In the presence of an agonized world, hearing every day
of the deaths of the flower of our race in the first
promise of their unfulfilled youth, seeing around one
the wives and mothers who had no clear conception
whither their loved ones had gone to, I seemed suddenly
to see that this subject with which I had so long
dallied was not merely a study of a force outside the
rules of science, but that it was really something
tremendous, a breaking down of the walls between two
worlds, a direct undeniable message from beyond, a call
of hope and of guidance to the human race at the time
of its deepest affliction. The objective side of it
ceased to interest for having made up one's mind that
it was true there was an end of the matter. The
religious side of it was clearly of infinitely greater
importance. The telephone bell is in itself a very
childish affair, but it may be the signal for a very
vital message. It seemed that all these phenomena,
large and small, had been the telephone bells
which, senseless in themselves, had signalled to the
human race: "Rouse yourselves!

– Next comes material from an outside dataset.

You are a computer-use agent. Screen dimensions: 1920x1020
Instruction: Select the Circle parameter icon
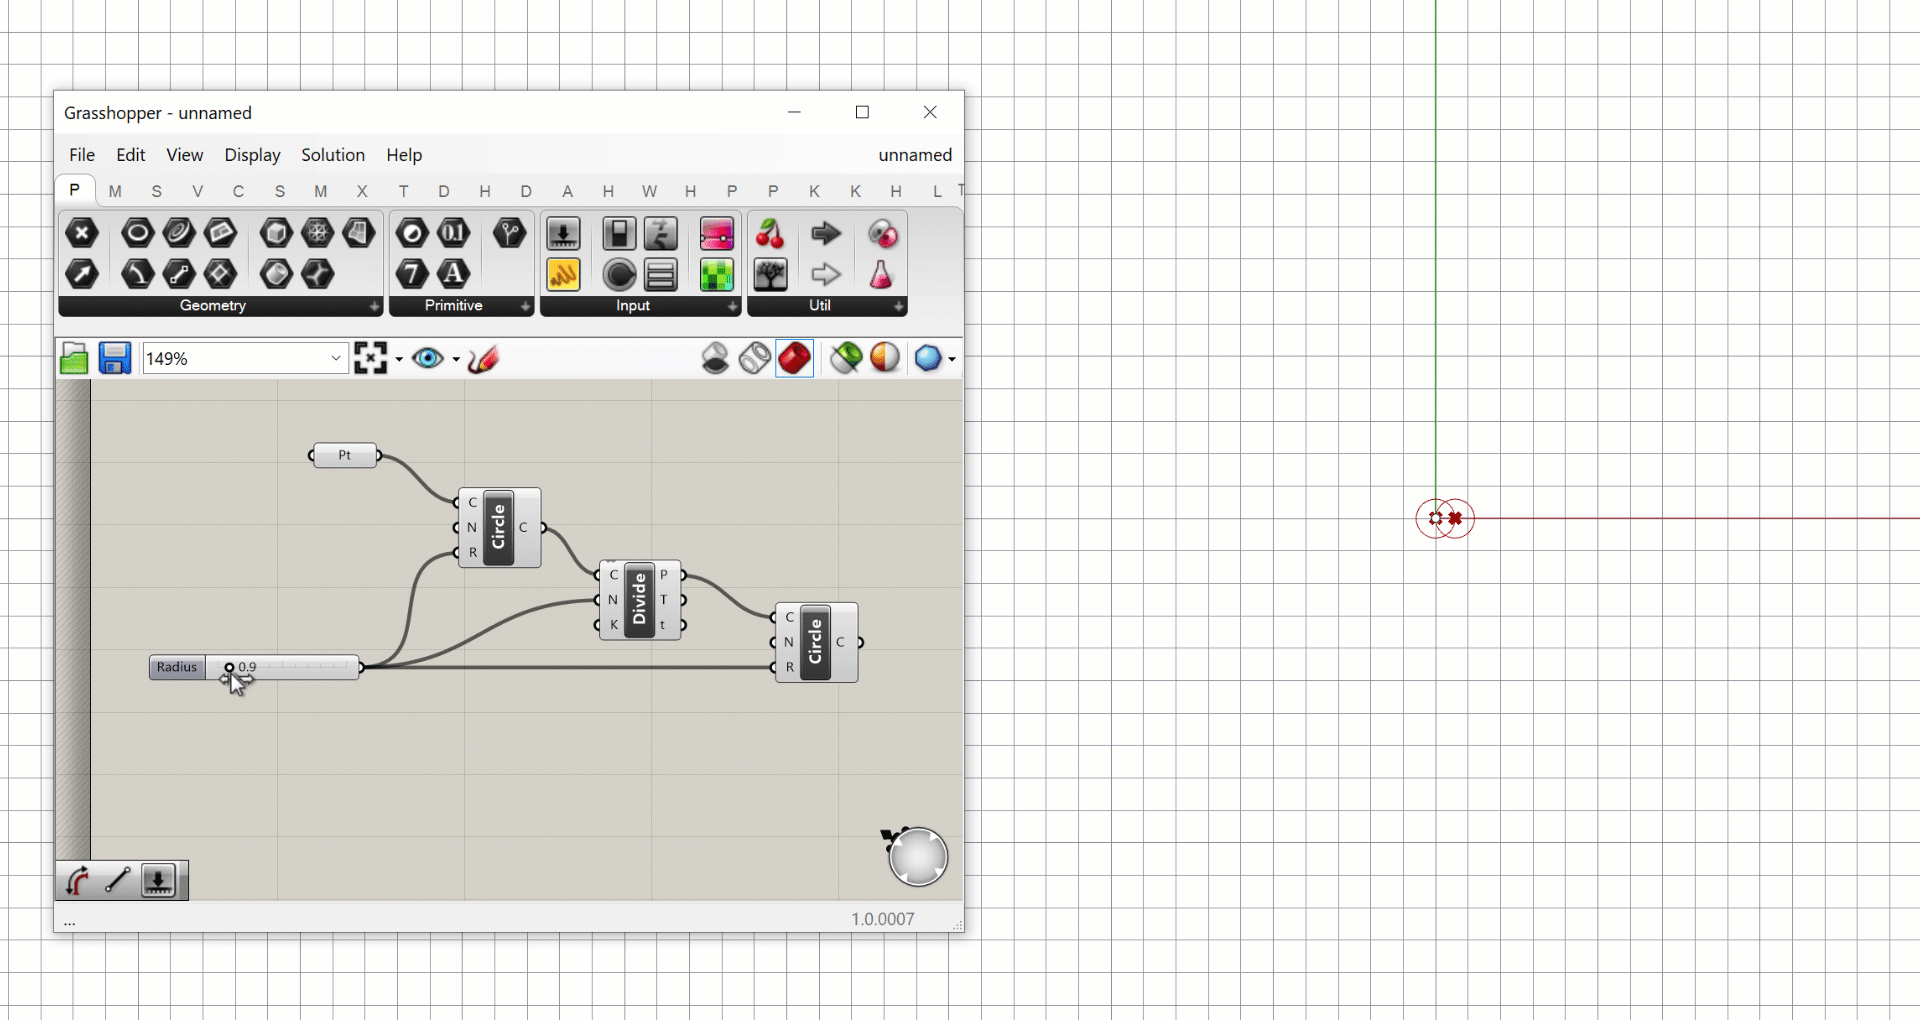click(137, 234)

Stand by! Be at
attention! Here are signs for you. They will lead up
to the message which God wishes to send." It was the
message not the signs which really counted. A new
revelation seemed to be in the course of delivery to
the human race, though how far it was still in what may
be called the John-the-Baptist stage, and how far some
greater fulness and clearness might be expected
hereafter, was more than any man can say. My point is,
that the physical phenomena which have been proved up
to the hilt for all who care to examine the evidence,
are really of no account, and that their real value
consists in the fact that they support and give
objective reality to an immense body of knowledge which
must deeply modify our previous religious views, and
must, when properly understood and digested, make
religion a very real thing, no longer a matter of
faith, but a matter of actual experience and fact. It
is to this side of the question that I will now turn,
but I must add to my previous remarks about personal
experience that, since the War, I have had some
very exceptional opportunities of confirming all the
views which I had already formed as to the truth of the
general facts upon which my views are founded.